ABOUT THIS TASK: The response must reproduce every record below without alteration.

START SUPPLIED DATA

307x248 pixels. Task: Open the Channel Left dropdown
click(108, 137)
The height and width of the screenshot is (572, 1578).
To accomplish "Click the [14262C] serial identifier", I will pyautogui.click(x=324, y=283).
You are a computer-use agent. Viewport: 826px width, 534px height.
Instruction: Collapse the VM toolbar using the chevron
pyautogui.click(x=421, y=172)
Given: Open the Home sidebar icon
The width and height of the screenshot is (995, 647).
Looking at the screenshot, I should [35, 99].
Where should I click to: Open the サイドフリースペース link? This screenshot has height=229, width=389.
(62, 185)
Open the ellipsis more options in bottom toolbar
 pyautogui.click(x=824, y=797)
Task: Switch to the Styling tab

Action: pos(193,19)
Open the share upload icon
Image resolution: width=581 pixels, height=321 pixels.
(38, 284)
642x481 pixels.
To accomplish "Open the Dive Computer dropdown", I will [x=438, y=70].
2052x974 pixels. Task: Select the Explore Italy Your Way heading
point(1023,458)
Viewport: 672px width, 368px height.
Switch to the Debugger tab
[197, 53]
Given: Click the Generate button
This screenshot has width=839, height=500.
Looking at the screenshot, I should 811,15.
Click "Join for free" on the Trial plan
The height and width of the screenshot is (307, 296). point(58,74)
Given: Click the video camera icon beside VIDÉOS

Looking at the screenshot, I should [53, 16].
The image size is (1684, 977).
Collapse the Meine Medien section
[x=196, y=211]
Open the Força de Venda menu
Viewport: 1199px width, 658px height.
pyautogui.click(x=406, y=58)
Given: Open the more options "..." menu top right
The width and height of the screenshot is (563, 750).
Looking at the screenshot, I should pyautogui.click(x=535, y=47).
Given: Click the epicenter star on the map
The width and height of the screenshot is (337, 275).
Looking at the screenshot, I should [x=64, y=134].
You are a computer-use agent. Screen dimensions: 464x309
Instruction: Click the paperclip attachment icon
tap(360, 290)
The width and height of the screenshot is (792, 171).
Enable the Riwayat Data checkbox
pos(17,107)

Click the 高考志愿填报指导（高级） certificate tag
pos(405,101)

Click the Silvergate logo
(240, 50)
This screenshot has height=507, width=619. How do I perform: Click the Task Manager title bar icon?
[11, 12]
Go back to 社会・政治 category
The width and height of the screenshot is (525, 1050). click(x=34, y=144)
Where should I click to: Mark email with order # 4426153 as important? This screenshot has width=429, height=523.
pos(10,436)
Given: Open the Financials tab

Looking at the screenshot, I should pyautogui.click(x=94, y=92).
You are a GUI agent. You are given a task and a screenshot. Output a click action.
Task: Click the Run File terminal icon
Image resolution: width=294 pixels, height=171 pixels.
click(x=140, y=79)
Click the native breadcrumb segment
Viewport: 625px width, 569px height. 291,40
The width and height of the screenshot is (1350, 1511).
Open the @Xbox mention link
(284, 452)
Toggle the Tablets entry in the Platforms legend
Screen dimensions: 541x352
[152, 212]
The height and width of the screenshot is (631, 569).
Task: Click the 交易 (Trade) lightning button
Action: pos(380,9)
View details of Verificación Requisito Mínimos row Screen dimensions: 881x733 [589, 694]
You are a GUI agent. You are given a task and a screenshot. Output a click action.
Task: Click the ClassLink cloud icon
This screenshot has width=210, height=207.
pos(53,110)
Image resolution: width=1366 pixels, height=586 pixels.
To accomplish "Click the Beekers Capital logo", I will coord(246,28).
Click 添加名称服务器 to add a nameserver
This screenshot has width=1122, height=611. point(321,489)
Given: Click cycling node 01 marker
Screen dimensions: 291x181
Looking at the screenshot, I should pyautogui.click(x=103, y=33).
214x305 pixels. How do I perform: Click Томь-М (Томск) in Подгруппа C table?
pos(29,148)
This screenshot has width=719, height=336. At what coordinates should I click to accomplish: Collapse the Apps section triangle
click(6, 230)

END SUPPLIED DATA

YOUR RESPONSE:
307x248 pixels. Task: Open the Channel Left dropdown
click(108, 137)
The height and width of the screenshot is (572, 1578).
To accomplish "Click the [14262C] serial identifier", I will pyautogui.click(x=324, y=283).
You are a computer-use agent. Viewport: 826px width, 534px height.
Instruction: Collapse the VM toolbar using the chevron
pyautogui.click(x=421, y=172)
Given: Open the Home sidebar icon
The width and height of the screenshot is (995, 647).
Looking at the screenshot, I should [35, 99].
Where should I click to: Open the サイドフリースペース link? This screenshot has height=229, width=389.
(62, 185)
Open the ellipsis more options in bottom toolbar
 pyautogui.click(x=824, y=797)
Task: Switch to the Styling tab

Action: pos(193,19)
Open the share upload icon
Image resolution: width=581 pixels, height=321 pixels.
(38, 284)
642x481 pixels.
To accomplish "Open the Dive Computer dropdown", I will [x=438, y=70].
2052x974 pixels. Task: Select the Explore Italy Your Way heading
point(1023,458)
Viewport: 672px width, 368px height.
Switch to the Debugger tab
[197, 53]
Given: Click the Generate button
This screenshot has width=839, height=500.
Looking at the screenshot, I should 811,15.
Click "Join for free" on the Trial plan
The height and width of the screenshot is (307, 296). point(58,74)
Given: Click the video camera icon beside VIDÉOS

Looking at the screenshot, I should [53, 16].
The image size is (1684, 977).
Collapse the Meine Medien section
[x=196, y=211]
Open the Força de Venda menu
Viewport: 1199px width, 658px height.
pyautogui.click(x=406, y=58)
Given: Open the more options "..." menu top right
The width and height of the screenshot is (563, 750).
Looking at the screenshot, I should pyautogui.click(x=535, y=47).
Given: Click the epicenter star on the map
The width and height of the screenshot is (337, 275).
Looking at the screenshot, I should [x=64, y=134].
You are a computer-use agent. Screen dimensions: 464x309
Instruction: Click the paperclip attachment icon
tap(360, 290)
The width and height of the screenshot is (792, 171).
Enable the Riwayat Data checkbox
pos(17,107)

Click the 高考志愿填报指导（高级） certificate tag
pos(405,101)

Click the Silvergate logo
(240, 50)
This screenshot has height=507, width=619. How do I perform: Click the Task Manager title bar icon?
[11, 12]
Go back to 社会・政治 category
The width and height of the screenshot is (525, 1050). click(x=34, y=144)
Where should I click to: Mark email with order # 4426153 as important? This screenshot has width=429, height=523.
pos(10,436)
Given: Open the Financials tab

Looking at the screenshot, I should pyautogui.click(x=94, y=92).
You are a GUI agent. You are given a task and a screenshot. Output a click action.
Task: Click the Run File terminal icon
Image resolution: width=294 pixels, height=171 pixels.
click(x=140, y=79)
Click the native breadcrumb segment
Viewport: 625px width, 569px height. 291,40
The width and height of the screenshot is (1350, 1511).
Open the @Xbox mention link
(284, 452)
Toggle the Tablets entry in the Platforms legend
Screen dimensions: 541x352
[152, 212]
The height and width of the screenshot is (631, 569).
Task: Click the 交易 (Trade) lightning button
Action: pos(380,9)
View details of Verificación Requisito Mínimos row Screen dimensions: 881x733 [589, 694]
You are a GUI agent. You are given a task and a screenshot. Output a click action.
Task: Click the ClassLink cloud icon
This screenshot has width=210, height=207.
pos(53,110)
Image resolution: width=1366 pixels, height=586 pixels.
To accomplish "Click the Beekers Capital logo", I will coord(246,28).
Click 添加名称服务器 to add a nameserver
This screenshot has width=1122, height=611. point(321,489)
Given: Click cycling node 01 marker
Screen dimensions: 291x181
Looking at the screenshot, I should pyautogui.click(x=103, y=33).
214x305 pixels. How do I perform: Click Томь-М (Томск) in Подгруппа C table?
pos(29,148)
This screenshot has width=719, height=336. At what coordinates should I click to accomplish: Collapse the Apps section triangle
click(6, 230)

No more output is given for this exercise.